In Waltenburg v. St. Jude Medical, Inc., a man received an implantable cardioverter defibrillator (“ICD”) that was manufactured by St. Jude Medical, Inc. The electrical ICD device was inserted into the man’s body through a vein and then attached to his heart in an effort to correct irregular heart rhythms. Not long after the device was implanted into the man’s chest, he apparently began experiencing unexpected and unnecessary electrical shocks. Several years later, the man’s physicians reportedly told him that the ICD device implanted into his body was faulty, but it was too risky to remove it. The man filed a products liability lawsuit seeking damages for physical injury and emotional distress from the manufacturer of the ICD in the Western District of Kentucky.
In his complaint, the man claimed the medical device manufacturer was strictly liable for the allegedly defective ICD. He also claimed the company manufactured the product in a negligent fashion, negligently failed to warn him about the product defect, and alternately should be held accountable through the doctrine of negligence per se. A negligence per se cause of action normally arises when someone is injured after another party violates a law that was designed to protect the public or a specific class of individuals from the type of harm that the injured person sustained. In general, negligence per se is easier to prove than other types of negligence because the reasonableness of an at-fault actor’s conduct is not at issue.
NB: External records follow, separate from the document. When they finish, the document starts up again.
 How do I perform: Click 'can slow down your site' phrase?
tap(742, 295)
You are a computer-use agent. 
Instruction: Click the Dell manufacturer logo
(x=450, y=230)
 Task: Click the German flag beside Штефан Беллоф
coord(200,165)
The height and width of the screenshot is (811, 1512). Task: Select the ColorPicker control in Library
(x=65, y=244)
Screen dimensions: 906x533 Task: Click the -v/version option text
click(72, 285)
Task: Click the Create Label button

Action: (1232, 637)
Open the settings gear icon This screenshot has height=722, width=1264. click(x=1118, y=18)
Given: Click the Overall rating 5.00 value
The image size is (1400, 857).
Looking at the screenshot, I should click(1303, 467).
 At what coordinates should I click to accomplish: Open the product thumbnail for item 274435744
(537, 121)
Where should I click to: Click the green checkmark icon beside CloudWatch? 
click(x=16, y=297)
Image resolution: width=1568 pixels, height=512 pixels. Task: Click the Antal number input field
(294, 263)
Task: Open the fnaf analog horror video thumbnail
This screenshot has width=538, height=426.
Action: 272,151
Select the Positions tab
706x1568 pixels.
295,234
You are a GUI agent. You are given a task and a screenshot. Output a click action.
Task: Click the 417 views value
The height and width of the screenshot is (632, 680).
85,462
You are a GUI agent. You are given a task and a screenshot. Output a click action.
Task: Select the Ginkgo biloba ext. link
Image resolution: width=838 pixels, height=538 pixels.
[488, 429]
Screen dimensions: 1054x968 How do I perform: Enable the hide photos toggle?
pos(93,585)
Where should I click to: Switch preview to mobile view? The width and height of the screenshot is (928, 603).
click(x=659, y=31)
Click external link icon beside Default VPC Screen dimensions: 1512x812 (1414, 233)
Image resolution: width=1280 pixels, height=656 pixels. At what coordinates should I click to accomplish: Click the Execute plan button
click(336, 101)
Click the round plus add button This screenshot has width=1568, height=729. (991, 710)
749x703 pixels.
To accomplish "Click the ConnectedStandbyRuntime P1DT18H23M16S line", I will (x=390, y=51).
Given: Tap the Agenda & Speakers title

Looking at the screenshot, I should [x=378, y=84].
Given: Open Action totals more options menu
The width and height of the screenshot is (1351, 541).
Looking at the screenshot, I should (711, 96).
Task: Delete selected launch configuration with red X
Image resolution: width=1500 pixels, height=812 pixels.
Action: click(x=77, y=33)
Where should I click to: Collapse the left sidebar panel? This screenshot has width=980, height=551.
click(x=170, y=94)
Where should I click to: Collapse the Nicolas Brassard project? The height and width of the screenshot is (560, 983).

The medical device manufacturer countered by alleging the man’s claims were preempted by the Medical Device Amendments (“MDA”) to the federal Food, Drug, and Cosmetic Act and argued the lawsuit should be dismissed because the man failed to state a claim on which relief may be granted. Preemption occurs when a state law conflicts with a federal law in such a way that the purpose of the federal law is thwarted. According to the Supremacy Clause of the United States Constitution, federal law controls in such cases.